Thornton Faculty, Alums Win Grammys
Opera, jazz and pop performers pick up honors on the recording industry’s biggest night of the year.
Although USC Thornton faculty and alums regularly are feted with the recording industry’s highest honor, this year’s showing was notable particularly for the diversity of musical expressions – from opera to jazz and pop – that represented the school. It is that diversity of musical languages that, in part, led Rolling Stone magazine recently to name Thornton one of the country’s five best music schools.
Some of the top honors in the classical music categories went to conductor Michael Tilson Thomas BM ’67, MM ’76, music director of the San Francisco Symphony and artistic director of the New World Symphony. Tilson Thomas won two Grammys this year, for best classical album and best orchestral performance, both for his recording of Mahler’s Symphony No. 7 with the San Francisco Symphony.
William Kanengiser, USC Thornton-trained classical guitarist BM ’81, MM ’83 and a faculty member, won best opera recording for his performance on the Deutsche Grammophon recording of Golijov’s Ainadamar: Fountain of Tears.
This is Kanengiser’s second Grammy in two years.

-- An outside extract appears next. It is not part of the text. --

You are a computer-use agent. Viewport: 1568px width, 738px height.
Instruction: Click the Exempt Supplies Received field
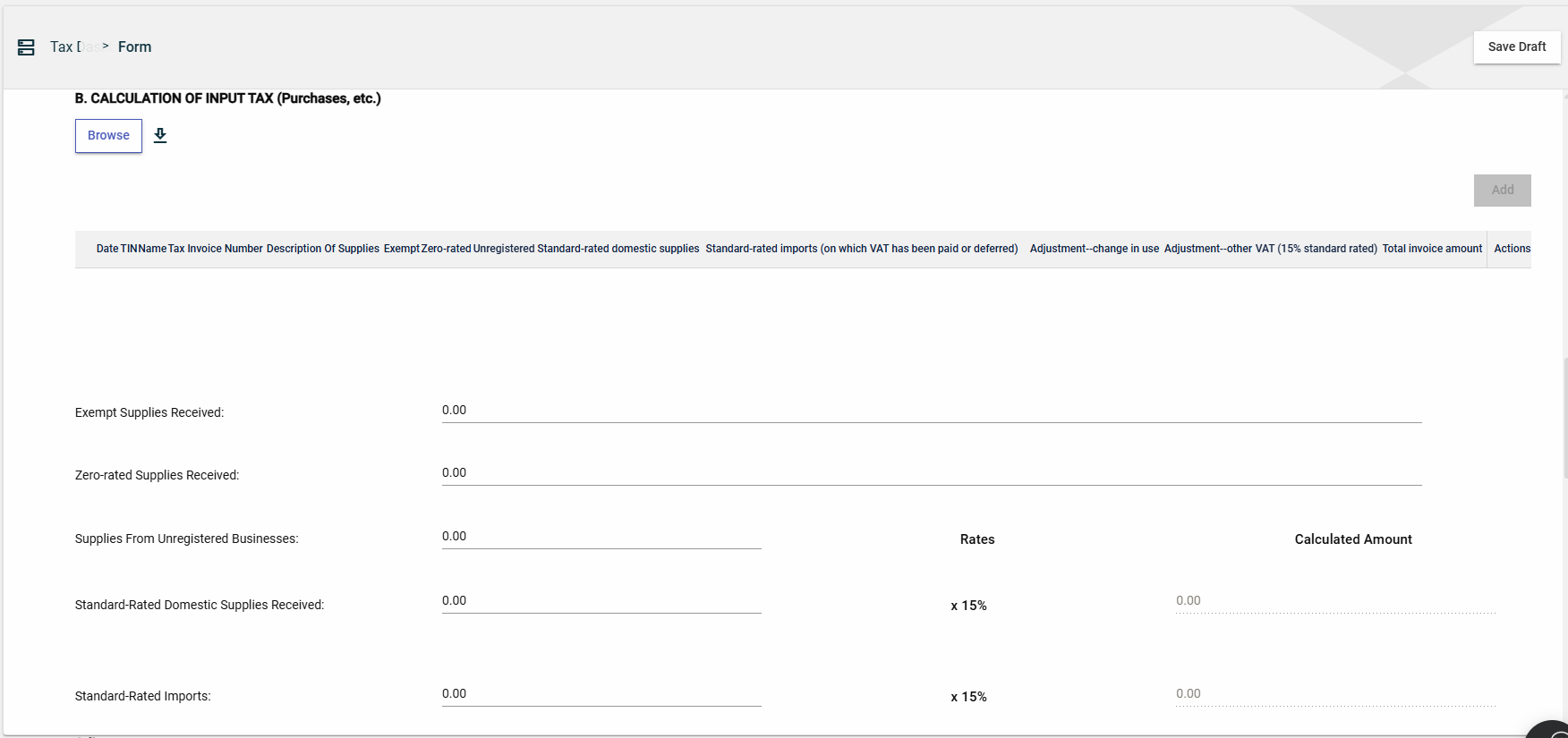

He is a member of the Los Angeles Guitar Quartet, popularly known as the LAGQ, which last year received the award for best classical crossover album for its Guitar Heroes. The LAGQ is made up of Thornton faculty (Scott Tennant BM ’86) and alumni (John Dearman BM ’81, MM ’83 and Matthew Greif MM ’92.)

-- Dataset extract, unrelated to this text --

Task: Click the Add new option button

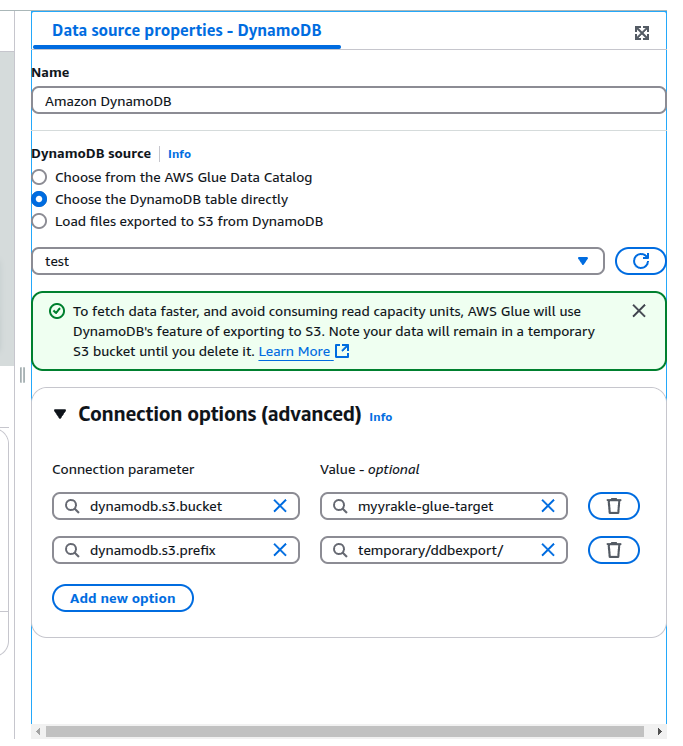Action: click(x=122, y=598)
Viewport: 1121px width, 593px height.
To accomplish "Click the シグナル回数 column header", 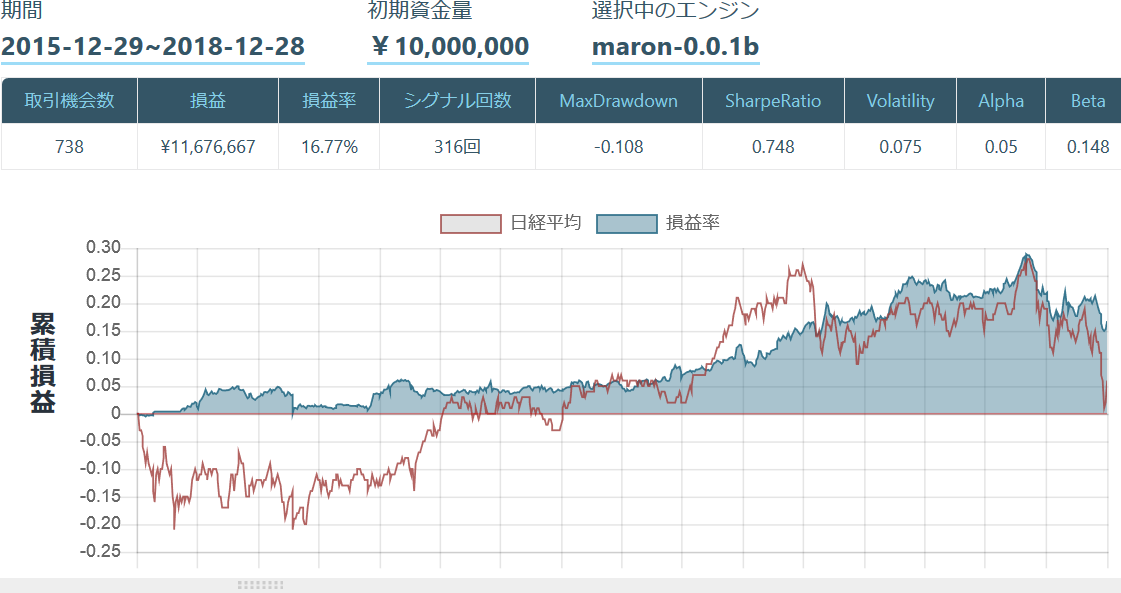I will (x=457, y=100).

Kanengiser’s work on the Golijov album was a collaboration with other Thornton personnel. Adam Del Monte, a faculty member in studio/jazz guitar, won for his flamenco guitar work on the recording, as did classical guitarist Andrew York MM ’86. Two singers on the project netted awards as well: mezzo-soprano Kelley O’Connor BM ’02, who sang one of the leading roles of Federico García Lorca, and soprano Jessica Rivera MM ’98, who sang the role of Nuria.
Drummer Peter Erskine, adjunct professor of jazz studies, received the golden phonograph statuette for best large ensemble jazz recording for his work on the Randy Brecker album Some Skunk Funk on the Telarc label.

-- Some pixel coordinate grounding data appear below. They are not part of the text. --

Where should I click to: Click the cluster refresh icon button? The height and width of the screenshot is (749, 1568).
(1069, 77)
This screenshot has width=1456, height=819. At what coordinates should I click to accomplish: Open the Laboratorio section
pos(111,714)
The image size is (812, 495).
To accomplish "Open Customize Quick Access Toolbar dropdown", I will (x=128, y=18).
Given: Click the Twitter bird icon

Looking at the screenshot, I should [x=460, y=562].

Again, this was a collaborative work. Erskine worked with Vincent Mendoza, MM ’85, a fellow faculty member in the jazz studies program. Mendoza has been at the forefront of the jazz scene as a composer, arranger and conductor and recording artist for the past 25 years. This is Mendoza’s third Grammy and 15th nomination.
Classical guitarist and faculty member Pepe Romero, a member of the Romero Guitar Quartet, was honored this year, along with his brothers, in Grammy’s Salute to Classical Music. The Romeros comprise the guitar quartet known worldwide as “The Royal Family of the Guitar” mainly for its contribution to the classical guitar genre and music education.
Pianist Taylor Eigsti ’04 was nominated for two Grammys for best jazz instrumental solo and best instrumental composition for two separate tracks from his album Lucky to Be Me.
Nominated for a Grammy in the category of best R&B performance by a duo was Tamar Davis BM ’02, who sang “Beautiful, Loved and Blessed” with Prince on his album 3121.
“We are incredibly proud of the Thornton Grammy award winners because their work spans the breadth of today’s entertainment industry,” said USC Thornton Dean Robert Cutietta. “This is due in part to our signature programs. From a rich classical tradition to a forward-looking jazz studies, to music industry and film scoring programs, USC’s Thornton School of Music stands at the epicenter of the music industry. It’s validating to see these artists recognized by their peers as the best in the business.”